Problem to work on
Reproduce the data between the line containing "Select the green 首页 tab tag" and the end of the data, inclusive, substituting "magenta" for "cyan" and leaving everything else unchanged. Omit the pictures from your answer.
=== Provided records ===
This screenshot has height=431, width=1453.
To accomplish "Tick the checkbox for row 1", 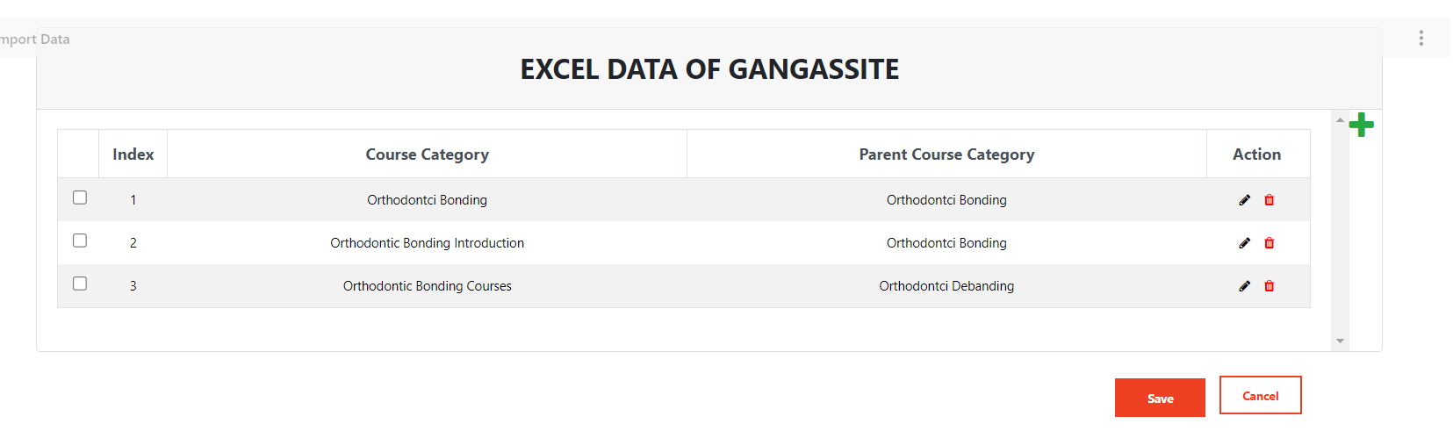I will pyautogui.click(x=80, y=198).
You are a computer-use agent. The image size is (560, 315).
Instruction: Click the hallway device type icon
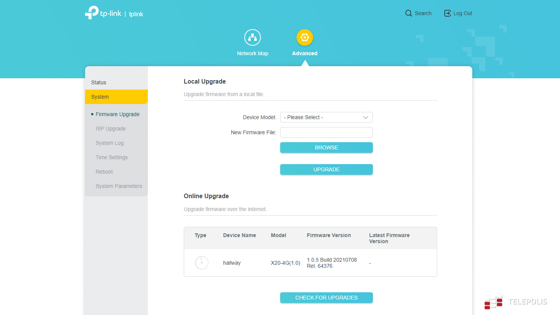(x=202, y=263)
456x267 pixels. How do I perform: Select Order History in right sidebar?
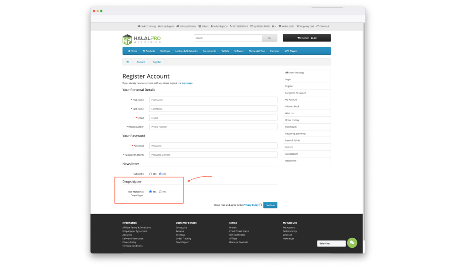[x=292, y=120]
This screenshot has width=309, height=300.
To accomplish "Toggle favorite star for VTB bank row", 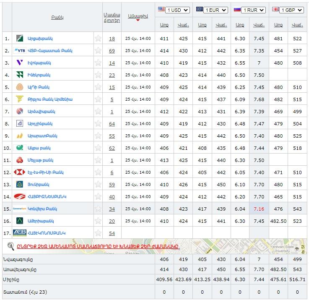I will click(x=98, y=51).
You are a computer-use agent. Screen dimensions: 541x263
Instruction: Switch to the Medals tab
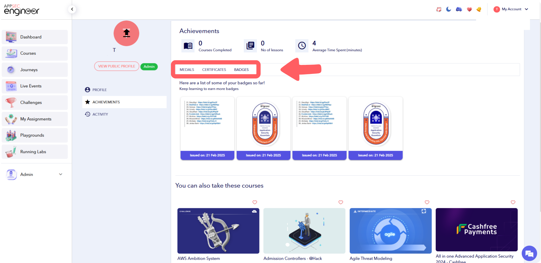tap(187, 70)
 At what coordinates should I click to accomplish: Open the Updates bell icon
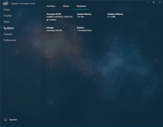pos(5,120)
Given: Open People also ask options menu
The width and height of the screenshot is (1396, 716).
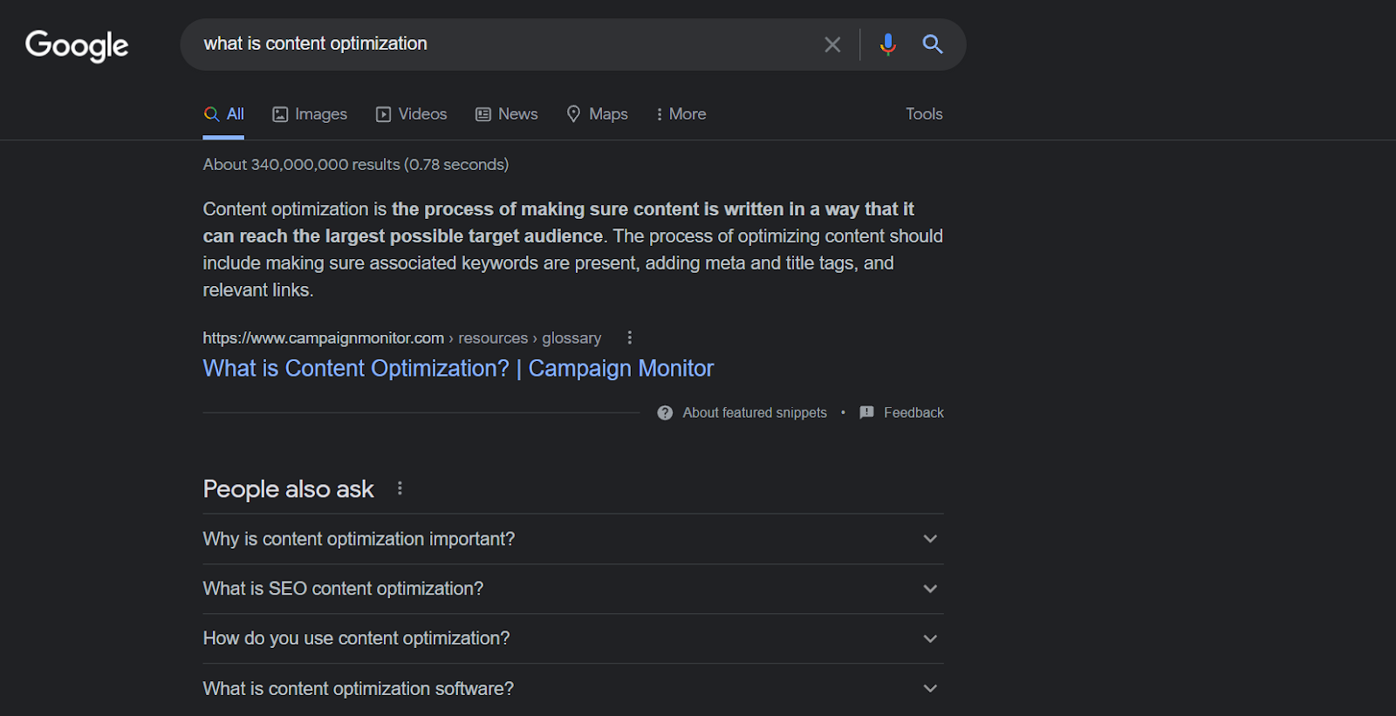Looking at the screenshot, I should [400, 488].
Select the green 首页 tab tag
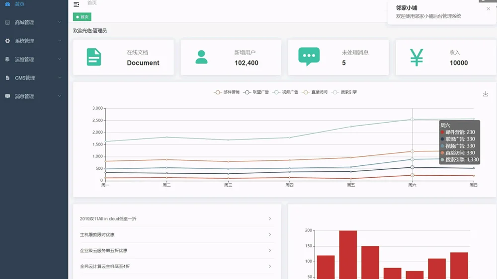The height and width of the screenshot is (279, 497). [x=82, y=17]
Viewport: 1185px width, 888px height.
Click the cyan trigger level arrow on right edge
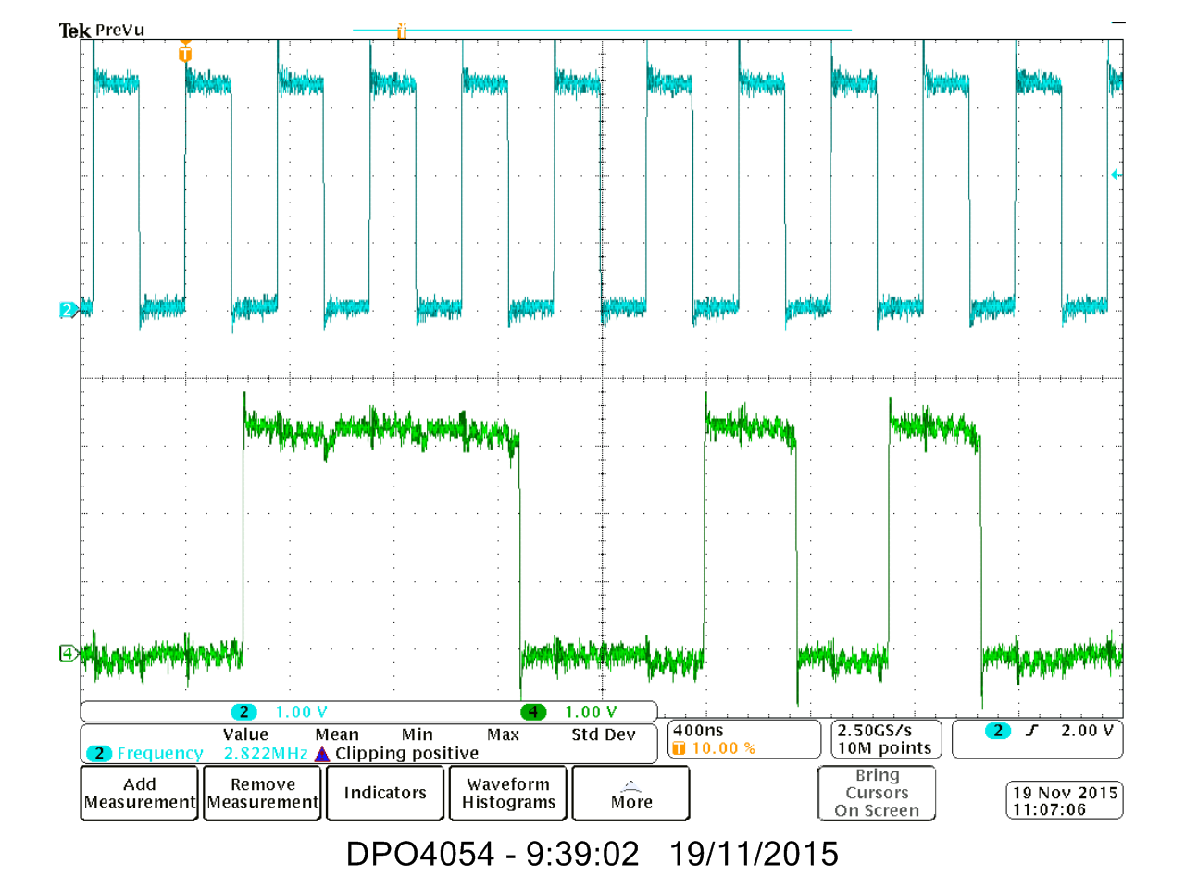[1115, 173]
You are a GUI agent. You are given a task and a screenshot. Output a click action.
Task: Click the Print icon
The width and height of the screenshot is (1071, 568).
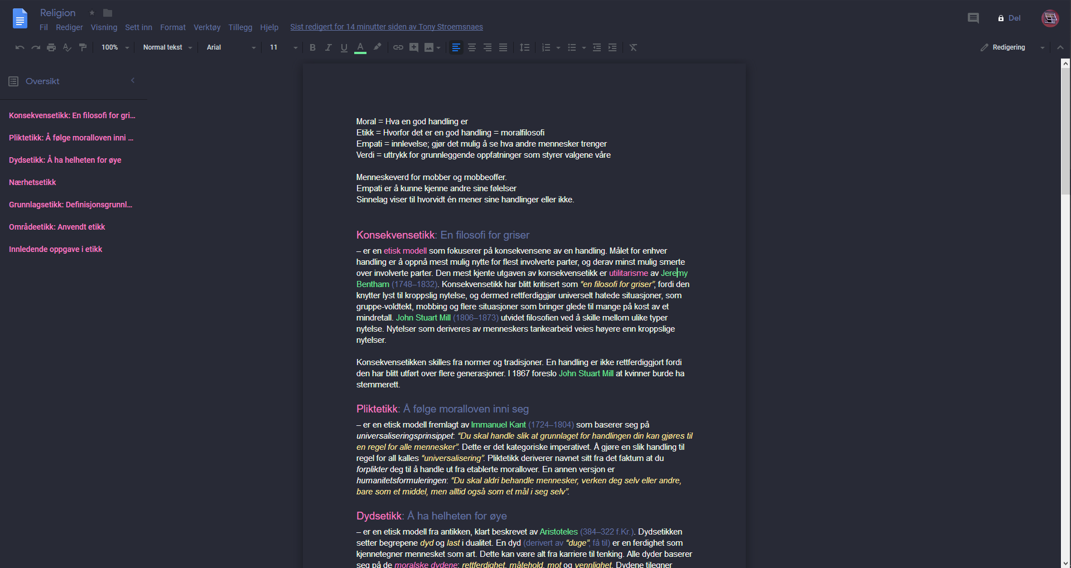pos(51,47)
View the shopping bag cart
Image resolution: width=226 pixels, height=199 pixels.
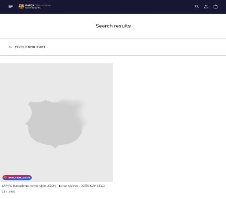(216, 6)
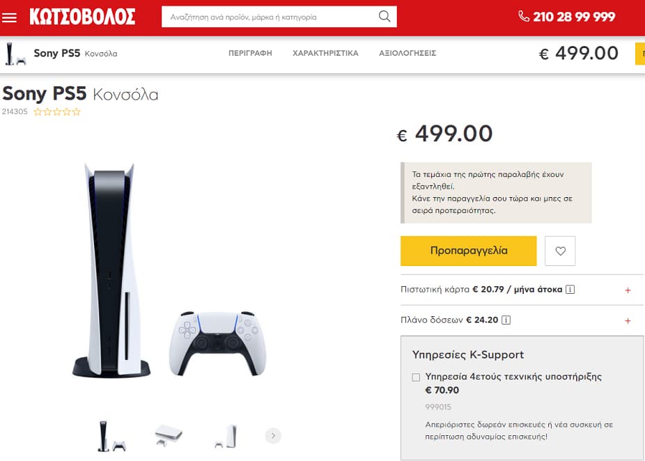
===
Solved exercise
Select the green 首页 tab tag
The height and width of the screenshot is (279, 497). [x=82, y=17]
Viewport: 1185px width, 888px height.
Click the magenta trigger level arrow on right edge
[1115, 173]
You are a GUI agent. You are given a task and a screenshot. Output a click action.
Task: Click the Print icon
The width and height of the screenshot is (1071, 568).
pos(51,47)
View the shopping bag cart
Image resolution: width=226 pixels, height=199 pixels.
(216, 6)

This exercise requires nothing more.